Téléchargement : une société de jeu vidéo polonaise traque les internautes contrevenant en France
La société polonaise Techland n'était jusqu'à présent connue en France que pour avoir développé un jeu passé quelque peu inaperçu fin 2006 : Call Of Juarez. Mais depuis qu'elle a mandaté une société suisse spécialisée dans la lutte contre le piratage de retrouver les internautes ayant téléchargé et mis à disposition une version illégale de son jeu, l'affaire Techland enfle sur le Net, y compris au-delà de nos frontières.

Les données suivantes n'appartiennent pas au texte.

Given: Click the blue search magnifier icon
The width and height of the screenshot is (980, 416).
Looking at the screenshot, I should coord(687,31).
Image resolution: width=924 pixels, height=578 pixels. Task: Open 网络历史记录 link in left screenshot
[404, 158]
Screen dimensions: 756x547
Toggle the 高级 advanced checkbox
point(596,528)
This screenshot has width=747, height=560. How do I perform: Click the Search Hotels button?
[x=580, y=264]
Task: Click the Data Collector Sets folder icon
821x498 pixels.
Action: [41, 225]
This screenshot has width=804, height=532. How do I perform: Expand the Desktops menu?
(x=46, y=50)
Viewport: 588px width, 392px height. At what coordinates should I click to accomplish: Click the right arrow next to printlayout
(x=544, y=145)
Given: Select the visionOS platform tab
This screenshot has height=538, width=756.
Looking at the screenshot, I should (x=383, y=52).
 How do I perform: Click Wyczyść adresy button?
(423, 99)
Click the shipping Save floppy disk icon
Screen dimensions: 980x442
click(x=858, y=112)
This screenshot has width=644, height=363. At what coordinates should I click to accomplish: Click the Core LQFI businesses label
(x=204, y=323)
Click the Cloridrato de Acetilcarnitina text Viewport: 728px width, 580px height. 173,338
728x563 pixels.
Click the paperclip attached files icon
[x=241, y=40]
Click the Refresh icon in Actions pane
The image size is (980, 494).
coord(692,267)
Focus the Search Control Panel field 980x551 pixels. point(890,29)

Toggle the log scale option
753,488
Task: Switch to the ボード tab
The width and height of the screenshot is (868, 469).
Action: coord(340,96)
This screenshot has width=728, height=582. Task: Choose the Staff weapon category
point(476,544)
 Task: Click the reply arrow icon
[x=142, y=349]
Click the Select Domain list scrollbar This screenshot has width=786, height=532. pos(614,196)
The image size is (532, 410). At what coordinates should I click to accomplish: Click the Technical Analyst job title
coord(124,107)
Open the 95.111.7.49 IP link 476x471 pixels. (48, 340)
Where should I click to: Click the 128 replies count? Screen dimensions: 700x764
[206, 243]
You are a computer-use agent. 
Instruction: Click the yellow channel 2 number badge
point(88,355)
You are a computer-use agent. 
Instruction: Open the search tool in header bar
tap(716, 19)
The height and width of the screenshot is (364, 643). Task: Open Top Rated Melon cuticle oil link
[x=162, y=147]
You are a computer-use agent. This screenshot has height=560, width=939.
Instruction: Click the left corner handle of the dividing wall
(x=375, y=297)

Tout a commencé par une lettre simple reçue fin mars par quelques centaines d'internautes qui avaient mis le jeu à disposition sur un réseau P2P (pair à pair). Me Elizabeth Martin, spécialiste de droit informatique et propriété intellectuelle installée à Paris, y enjoignait les contrevenants de s'acquitter sous 14 jours de 400 euros de dédommagements au profit de Techland sous peine de poursuites.
Flairant la légèreté de la procédure, certains des internautes incriminés alertent alors le site Ratiatum, spécialisé notamment dans l'information sur les réseaux P2P. En effet, l'article 9 de la loi informatique et libertés n'autorise la collecte d'adresses IP qu'aux autorités publiques et sociétés de gestion collective de droits d'auteur si, et uniquement si, ces dernières ont reçu une autorisation de la Commission nationale de l'informatique et des libertés (CNIL). Le forum dédié de Ratiatum croule rapidement sous les messages, si bien que le site décide d'ouvrir un espace spécifique pour tenir les internautes informés.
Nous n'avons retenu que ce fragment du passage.